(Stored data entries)
◇ ◇ ◇ ◇
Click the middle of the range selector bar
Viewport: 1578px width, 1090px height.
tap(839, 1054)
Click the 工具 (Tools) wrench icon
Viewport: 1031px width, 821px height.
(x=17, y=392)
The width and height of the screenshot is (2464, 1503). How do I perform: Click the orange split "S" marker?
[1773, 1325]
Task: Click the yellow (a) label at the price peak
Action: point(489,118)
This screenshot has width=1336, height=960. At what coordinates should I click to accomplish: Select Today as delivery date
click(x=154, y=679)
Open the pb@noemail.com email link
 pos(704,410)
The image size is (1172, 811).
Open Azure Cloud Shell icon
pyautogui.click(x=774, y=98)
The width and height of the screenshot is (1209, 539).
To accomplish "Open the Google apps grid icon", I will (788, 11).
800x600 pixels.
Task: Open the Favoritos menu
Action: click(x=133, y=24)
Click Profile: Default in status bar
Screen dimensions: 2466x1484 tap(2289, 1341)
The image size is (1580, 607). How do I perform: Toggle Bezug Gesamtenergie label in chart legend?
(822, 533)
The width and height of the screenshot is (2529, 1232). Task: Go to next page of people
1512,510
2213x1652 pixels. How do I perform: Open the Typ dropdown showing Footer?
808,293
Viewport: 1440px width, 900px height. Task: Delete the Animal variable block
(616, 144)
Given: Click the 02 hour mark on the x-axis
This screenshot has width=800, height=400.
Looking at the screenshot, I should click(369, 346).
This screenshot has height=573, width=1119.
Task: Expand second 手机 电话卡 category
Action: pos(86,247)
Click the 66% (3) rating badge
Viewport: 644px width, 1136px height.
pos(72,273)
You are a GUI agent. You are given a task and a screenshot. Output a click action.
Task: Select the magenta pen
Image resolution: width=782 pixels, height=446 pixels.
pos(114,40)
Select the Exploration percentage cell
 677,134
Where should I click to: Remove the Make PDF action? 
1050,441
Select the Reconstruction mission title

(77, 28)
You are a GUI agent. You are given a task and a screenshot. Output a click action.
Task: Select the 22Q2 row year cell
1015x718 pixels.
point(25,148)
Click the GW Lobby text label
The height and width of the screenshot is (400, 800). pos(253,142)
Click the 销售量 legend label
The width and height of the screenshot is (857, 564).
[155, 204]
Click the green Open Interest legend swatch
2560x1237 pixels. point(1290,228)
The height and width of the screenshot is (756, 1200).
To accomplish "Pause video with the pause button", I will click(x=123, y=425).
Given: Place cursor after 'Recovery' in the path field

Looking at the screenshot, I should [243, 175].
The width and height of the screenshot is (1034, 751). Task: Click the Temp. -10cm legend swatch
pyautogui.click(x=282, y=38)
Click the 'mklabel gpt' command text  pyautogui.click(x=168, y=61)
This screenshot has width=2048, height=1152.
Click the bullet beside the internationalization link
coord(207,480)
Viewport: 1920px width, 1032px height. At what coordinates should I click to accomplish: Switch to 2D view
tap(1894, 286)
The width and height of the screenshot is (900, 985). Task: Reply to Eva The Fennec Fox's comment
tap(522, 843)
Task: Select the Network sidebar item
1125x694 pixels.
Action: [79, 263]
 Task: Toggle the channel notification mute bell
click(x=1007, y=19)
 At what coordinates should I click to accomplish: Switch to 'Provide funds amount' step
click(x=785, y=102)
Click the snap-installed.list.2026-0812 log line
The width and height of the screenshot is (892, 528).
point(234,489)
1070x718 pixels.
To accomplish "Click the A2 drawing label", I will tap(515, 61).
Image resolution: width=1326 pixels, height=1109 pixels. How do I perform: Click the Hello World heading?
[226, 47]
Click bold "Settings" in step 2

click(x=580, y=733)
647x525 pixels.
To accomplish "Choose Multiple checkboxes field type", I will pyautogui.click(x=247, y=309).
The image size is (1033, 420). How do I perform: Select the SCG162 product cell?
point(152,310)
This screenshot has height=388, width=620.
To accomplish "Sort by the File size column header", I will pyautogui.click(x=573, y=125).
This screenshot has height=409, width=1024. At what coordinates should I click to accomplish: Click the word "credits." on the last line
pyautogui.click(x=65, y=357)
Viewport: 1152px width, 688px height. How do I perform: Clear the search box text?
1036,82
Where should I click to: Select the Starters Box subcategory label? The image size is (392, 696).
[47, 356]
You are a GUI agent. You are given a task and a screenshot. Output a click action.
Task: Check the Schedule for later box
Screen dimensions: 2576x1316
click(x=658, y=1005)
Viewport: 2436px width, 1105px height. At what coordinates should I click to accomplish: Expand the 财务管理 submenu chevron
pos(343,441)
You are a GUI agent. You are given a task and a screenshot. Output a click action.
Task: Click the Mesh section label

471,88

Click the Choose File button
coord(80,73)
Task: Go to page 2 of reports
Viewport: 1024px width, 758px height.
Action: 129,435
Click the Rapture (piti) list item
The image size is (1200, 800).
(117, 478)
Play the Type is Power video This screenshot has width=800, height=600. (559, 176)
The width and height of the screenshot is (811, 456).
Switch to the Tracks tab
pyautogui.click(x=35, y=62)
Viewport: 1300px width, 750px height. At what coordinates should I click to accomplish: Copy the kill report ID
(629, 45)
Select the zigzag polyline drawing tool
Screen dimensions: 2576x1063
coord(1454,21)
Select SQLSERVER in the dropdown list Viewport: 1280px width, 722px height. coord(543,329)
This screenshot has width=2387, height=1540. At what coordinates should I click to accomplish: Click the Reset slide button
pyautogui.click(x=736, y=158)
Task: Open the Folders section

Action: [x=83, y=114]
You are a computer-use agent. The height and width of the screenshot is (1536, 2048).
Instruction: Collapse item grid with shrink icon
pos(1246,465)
◇ ◇ ◇ ◇
Give every line of the material above as a numbered list, leaving out the blank lines.

> _Exercise answer_:
1. Click the middle of the range selector bar
2. Viewport: 1578px width, 1090px height.
3. tap(839, 1054)
4. Click the 工具 (Tools) wrench icon
5. Viewport: 1031px width, 821px height.
6. (x=17, y=392)
7. The width and height of the screenshot is (2464, 1503). How do I perform: Click the orange split "S" marker?
8. [1773, 1325]
9. Task: Click the yellow (a) label at the price peak
10. Action: point(489,118)
11. This screenshot has width=1336, height=960. At what coordinates should I click to accomplish: Select Today as delivery date
12. click(x=154, y=679)
13. Open the pb@noemail.com email link
14.  pos(704,410)
15. The image size is (1172, 811).
16. Open Azure Cloud Shell icon
17. pyautogui.click(x=774, y=98)
18. The width and height of the screenshot is (1209, 539).
19. To accomplish "Open the Google apps grid icon", I will (788, 11).
20. 800x600 pixels.
21. Task: Open the Favoritos menu
22. Action: click(x=133, y=24)
23. Click Profile: Default in status bar
24. Screen dimensions: 2466x1484 tap(2289, 1341)
25. The image size is (1580, 607). How do I perform: Toggle Bezug Gesamtenergie label in chart legend?
26. (822, 533)
27. The width and height of the screenshot is (2529, 1232). Task: Go to next page of people
28. 1512,510
29. 2213x1652 pixels. How do I perform: Open the Typ dropdown showing Footer?
30. 808,293
31. Viewport: 1440px width, 900px height. Task: Delete the Animal variable block
32. (616, 144)
33. Given: Click the 02 hour mark on the x-axis
34. This screenshot has width=800, height=400.
35. Looking at the screenshot, I should click(369, 346).
36. This screenshot has height=573, width=1119.
37. Task: Expand second 手机 电话卡 category
38. Action: pos(86,247)
39. Click the 66% (3) rating badge
40. Viewport: 644px width, 1136px height.
41. pos(72,273)
42. You are a GUI agent. You are given a task and a screenshot. Output a click action.
43. Task: Select the magenta pen
44. Image resolution: width=782 pixels, height=446 pixels.
45. pos(114,40)
46. Select the Exploration percentage cell
47.  677,134
48. Where should I click to: Remove the Make PDF action? 
49. 1050,441
50. Select the Reconstruction mission title
51. (77, 28)
52. You are a GUI agent. You are given a task and a screenshot. Output a click action.
53. Task: Select the 22Q2 row year cell
54. 1015x718 pixels.
55. point(25,148)
56. Click the GW Lobby text label
57. The height and width of the screenshot is (400, 800). pos(253,142)
58. Click the 销售量 legend label
59. The width and height of the screenshot is (857, 564).
60. [155, 204]
61. Click the green Open Interest legend swatch
62. 2560x1237 pixels. point(1290,228)
63. The height and width of the screenshot is (756, 1200).
64. To accomplish "Pause video with the pause button", I will click(x=123, y=425).
65. Given: Place cursor after 'Recovery' in the path field
66. Looking at the screenshot, I should [243, 175].
67. The width and height of the screenshot is (1034, 751). Task: Click the Temp. -10cm legend swatch
68. pyautogui.click(x=282, y=38)
69. Click the 'mklabel gpt' command text  pyautogui.click(x=168, y=61)
70. This screenshot has width=2048, height=1152.
71. Click the bullet beside the internationalization link
72. coord(207,480)
73. Viewport: 1920px width, 1032px height. At what coordinates should I click to accomplish: Switch to 2D view
74. tap(1894, 286)
75. The width and height of the screenshot is (900, 985). Task: Reply to Eva The Fennec Fox's comment
76. tap(522, 843)
77. Task: Select the Network sidebar item
78. 1125x694 pixels.
79. Action: [79, 263]
80.  Task: Toggle the channel notification mute bell
81. click(x=1007, y=19)
82.  At what coordinates should I click to accomplish: Switch to 'Provide funds amount' step
83. click(x=785, y=102)
84. Click the snap-installed.list.2026-0812 log line
85. The width and height of the screenshot is (892, 528).
86. point(234,489)
87. 1070x718 pixels.
88. To accomplish "Click the A2 drawing label", I will tap(515, 61).
89. Image resolution: width=1326 pixels, height=1109 pixels. How do I perform: Click the Hello World heading?
90. [226, 47]
91. Click bold "Settings" in step 2
92. click(x=580, y=733)
93. 647x525 pixels.
94. To accomplish "Choose Multiple checkboxes field type", I will pyautogui.click(x=247, y=309).
95. The image size is (1033, 420). How do I perform: Select the SCG162 product cell?
96. point(152,310)
97. This screenshot has height=388, width=620.
98. To accomplish "Sort by the File size column header", I will pyautogui.click(x=573, y=125).
99. This screenshot has height=409, width=1024. At what coordinates should I click to accomplish: Click the word "credits." on the last line
100. pyautogui.click(x=65, y=357)
101. Viewport: 1152px width, 688px height. How do I perform: Clear the search box text?
102. 1036,82
103. Where should I click to: Select the Starters Box subcategory label? The image size is (392, 696).
104. [47, 356]
105. You are a GUI agent. You are given a task and a screenshot. Output a click action.
106. Task: Check the Schedule for later box
107. Screen dimensions: 2576x1316
108. click(x=658, y=1005)
109. Viewport: 2436px width, 1105px height. At what coordinates should I click to accomplish: Expand the 财务管理 submenu chevron
110. pos(343,441)
111. You are a GUI agent. You are given a task and a screenshot. Output a click action.
112. Task: Click the Mesh section label
113. 471,88
114. Click the Choose File button
115. coord(80,73)
116. Task: Go to page 2 of reports
117. Viewport: 1024px width, 758px height.
118. Action: 129,435
119. Click the Rapture (piti) list item
120. The image size is (1200, 800).
121. (117, 478)
122. Play the Type is Power video This screenshot has width=800, height=600. (559, 176)
123. The width and height of the screenshot is (811, 456).
124. Switch to the Tracks tab
125. pyautogui.click(x=35, y=62)
126. Viewport: 1300px width, 750px height. At what coordinates should I click to accomplish: Copy the kill report ID
127. (629, 45)
128. Select the zigzag polyline drawing tool
129. Screen dimensions: 2576x1063
130. coord(1454,21)
131. Select SQLSERVER in the dropdown list Viewport: 1280px width, 722px height. coord(543,329)
132. This screenshot has width=2387, height=1540. At what coordinates should I click to accomplish: Click the Reset slide button
133. pyautogui.click(x=736, y=158)
134. Task: Open the Folders section
135. Action: [x=83, y=114]
136. You are a computer-use agent. The height and width of the screenshot is (1536, 2048).
137. Instruction: Collapse item grid with shrink icon
138. pos(1246,465)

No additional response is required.